The Australian Taxation Office (ATO) has released (29 May 2025) a draft Practical Compliance Guideline (draft PCG 2025/D2) ‘Factors to consider when determining the amount of your inbound, cross-border related party financing arrangement – ATO compliance approach’, to provide risk-based guidance on the ATO’s expectations regarding transfer pricing analyses undertaken in the context of Australia’s earnings-based thin capitalisation rules. Notably, the draft PCG addresses issues associated with one fact pattern only – scenarios involving inbound related party debt, despite the ATO acknowledging the rules also apply to third-party debt. The draft PCG is open for comment until 30 June 2025.

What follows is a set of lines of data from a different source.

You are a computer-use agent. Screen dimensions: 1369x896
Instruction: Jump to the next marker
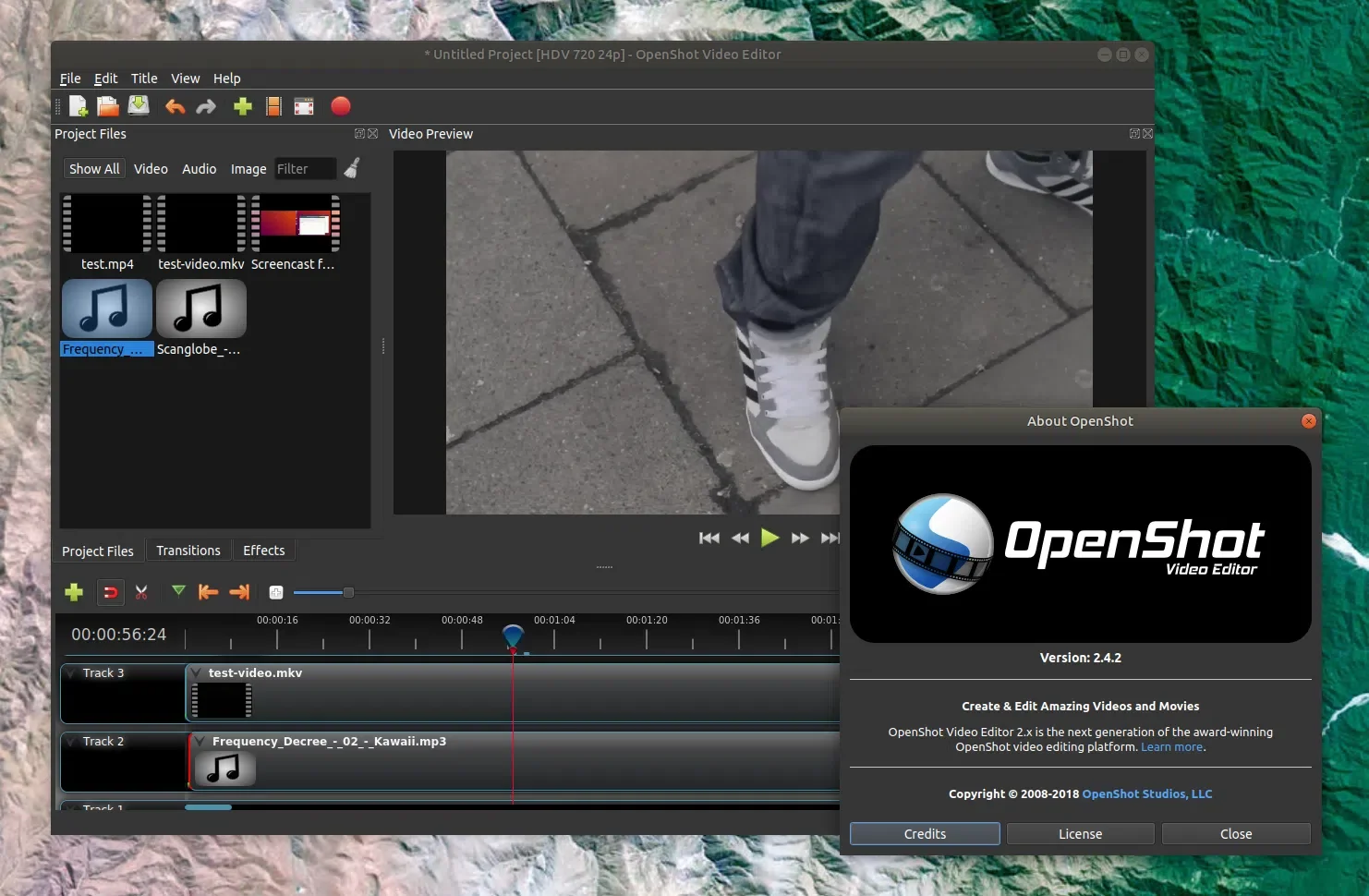239,592
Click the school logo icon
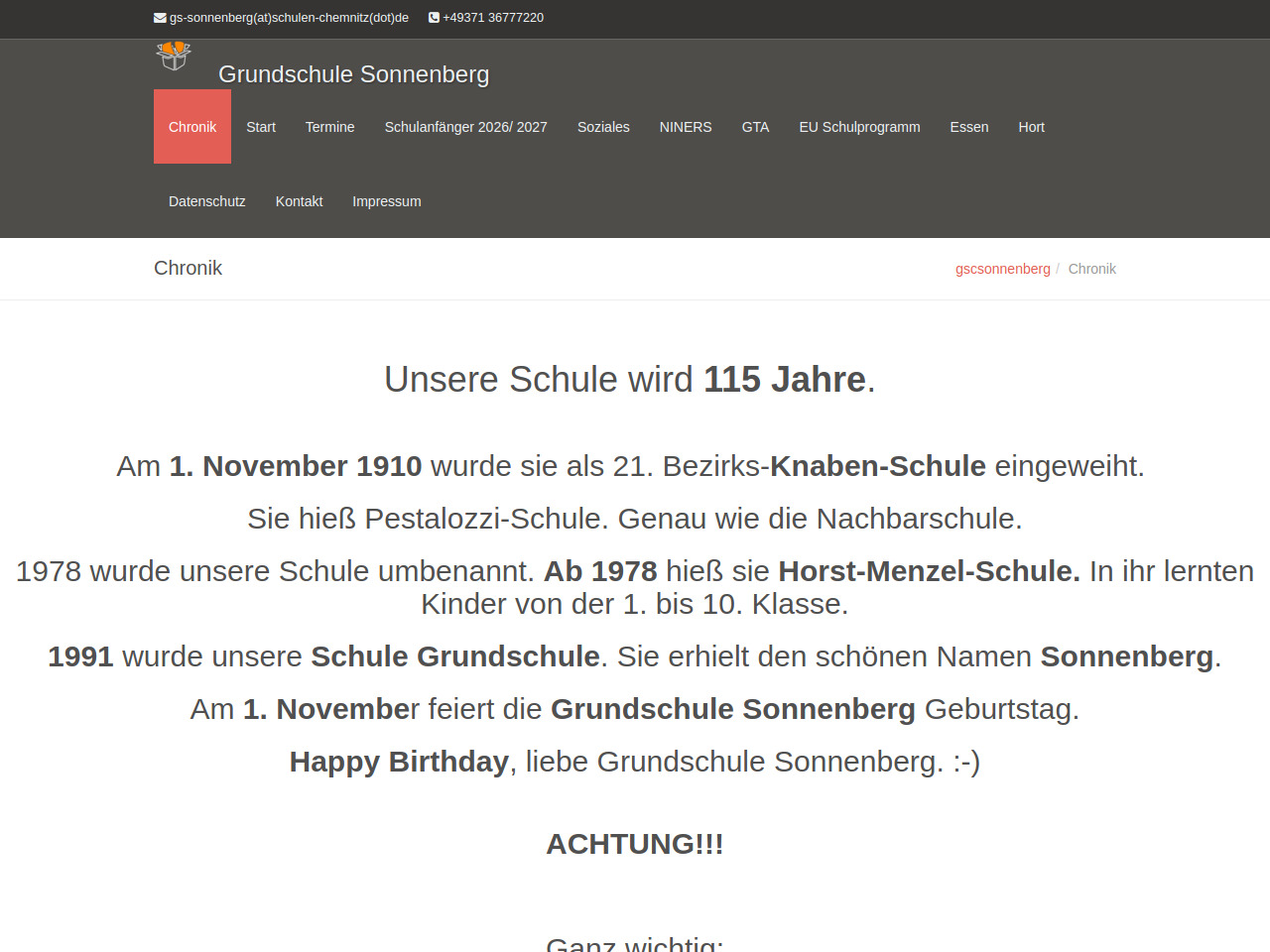1270x952 pixels. pyautogui.click(x=174, y=57)
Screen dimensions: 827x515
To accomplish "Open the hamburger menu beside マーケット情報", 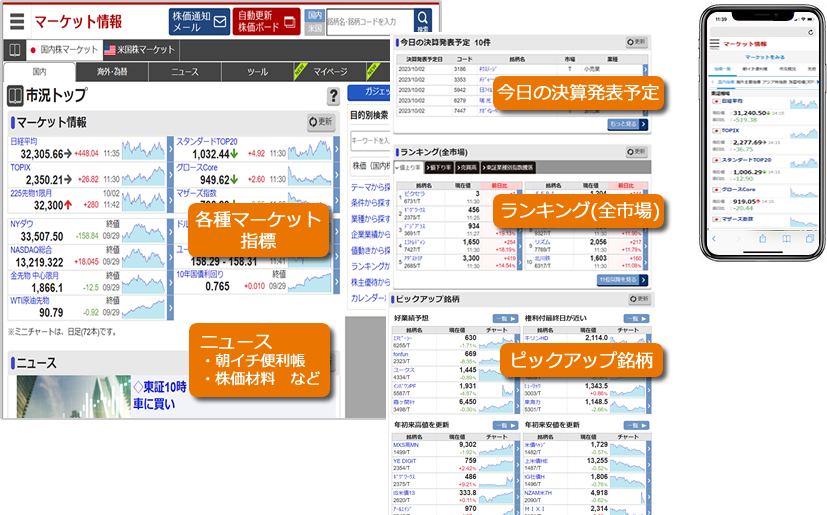I will (x=16, y=21).
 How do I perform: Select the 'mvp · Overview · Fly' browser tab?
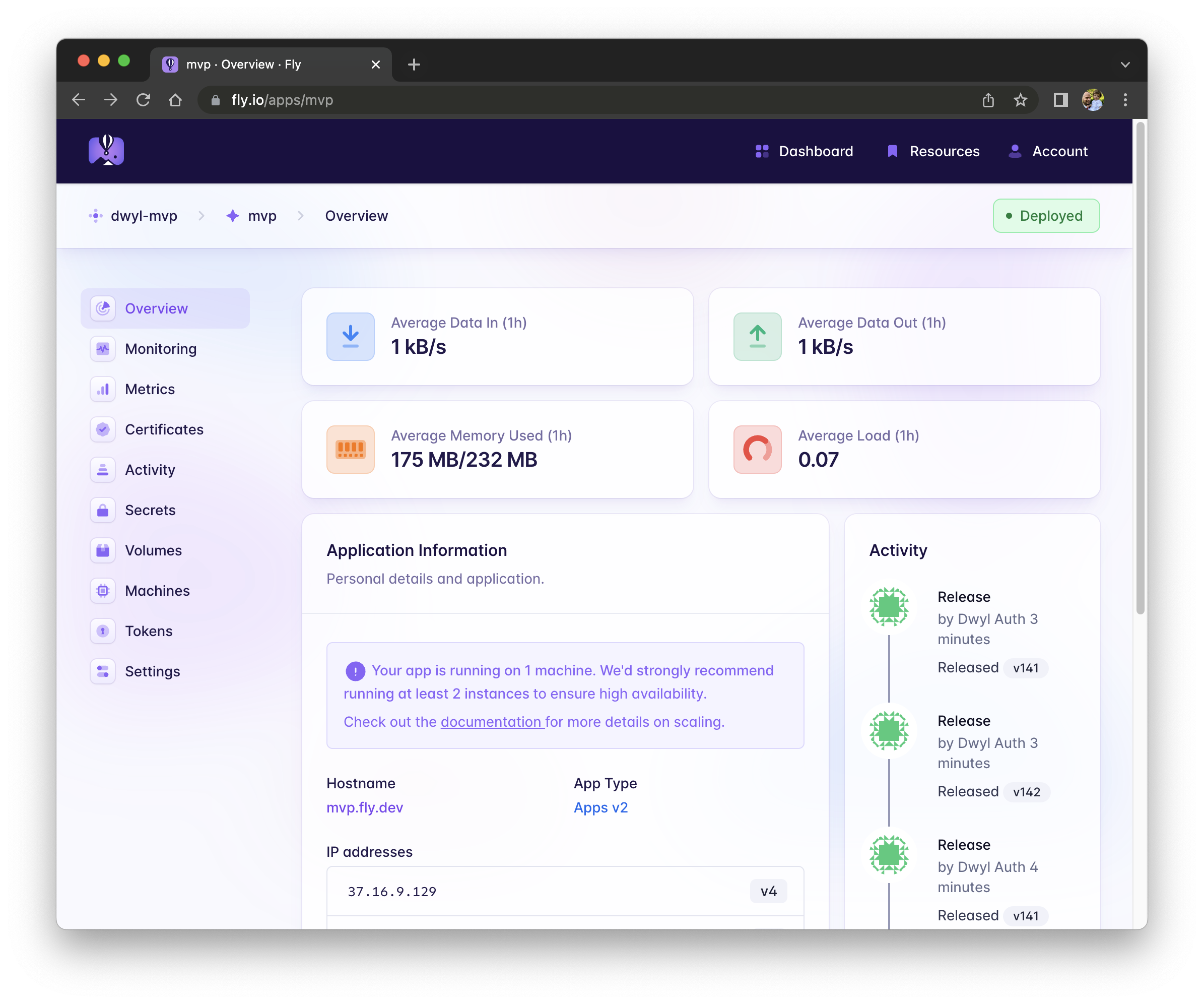click(x=243, y=64)
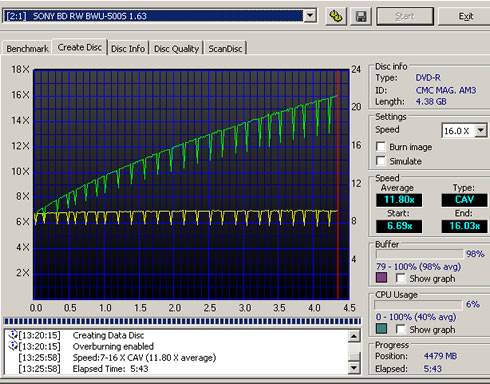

Earnings-based tests now underpin Australia’s thin capitalisation rules. One significant implication is that the transfer pricing provisions must now be applied and ‘arm’s length conditions’ assessed in relation to both the price of any intercompany debt and the debt quantum. That is, Australia’s transfer pricing rules must now be applied to evidence that the quantum of all debt borrowings in Australia are arm’s-length. Draft PCG 2025/D2 provides some insight into the ATO’s approach to the transfer pricing issues, albeit only in relation to arrangements involving inbound cross-border financing. Where the thin capitalisation rules apply, it is recommended that a transfer pricing analysis including an evaluation of the entity’s ‘arm’s length capital structure’ is undertaken.

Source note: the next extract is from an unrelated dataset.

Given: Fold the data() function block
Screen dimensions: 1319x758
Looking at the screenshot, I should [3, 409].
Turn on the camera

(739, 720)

The application of ‘arm’s length conditions’ transfer pricing rules where the thin capitalisation rules apply is required from income years starting on or after 1 July 2023 (the same application date as for the new 'general class investors’ thin capitalisation rules and associated changes). For covered entities with a substituted accounting period, this therefore first impacts income tax calculations for example in respect of 31 December 2024 income tax returns.
The draft PCG provides examples of two low-risk and three high-risk scenarios relating to inbound cross-border related party debt only. The examples are highly simplified, and therefore not overly informative and unlikely to be widely applicable. The broader ‘risk assessment framework’ provides some general qualitative signposts regarding certain of the factors the ATO considers to be relevant to the determination of ‘the amount of a financing arrangement’ – such as group policies and practices and the return to shareholders.
Consistent with other transfer pricing PCGs, arrangements are categorised into color-coded ‘risk zones’ which determine the ATO’s compliance approach.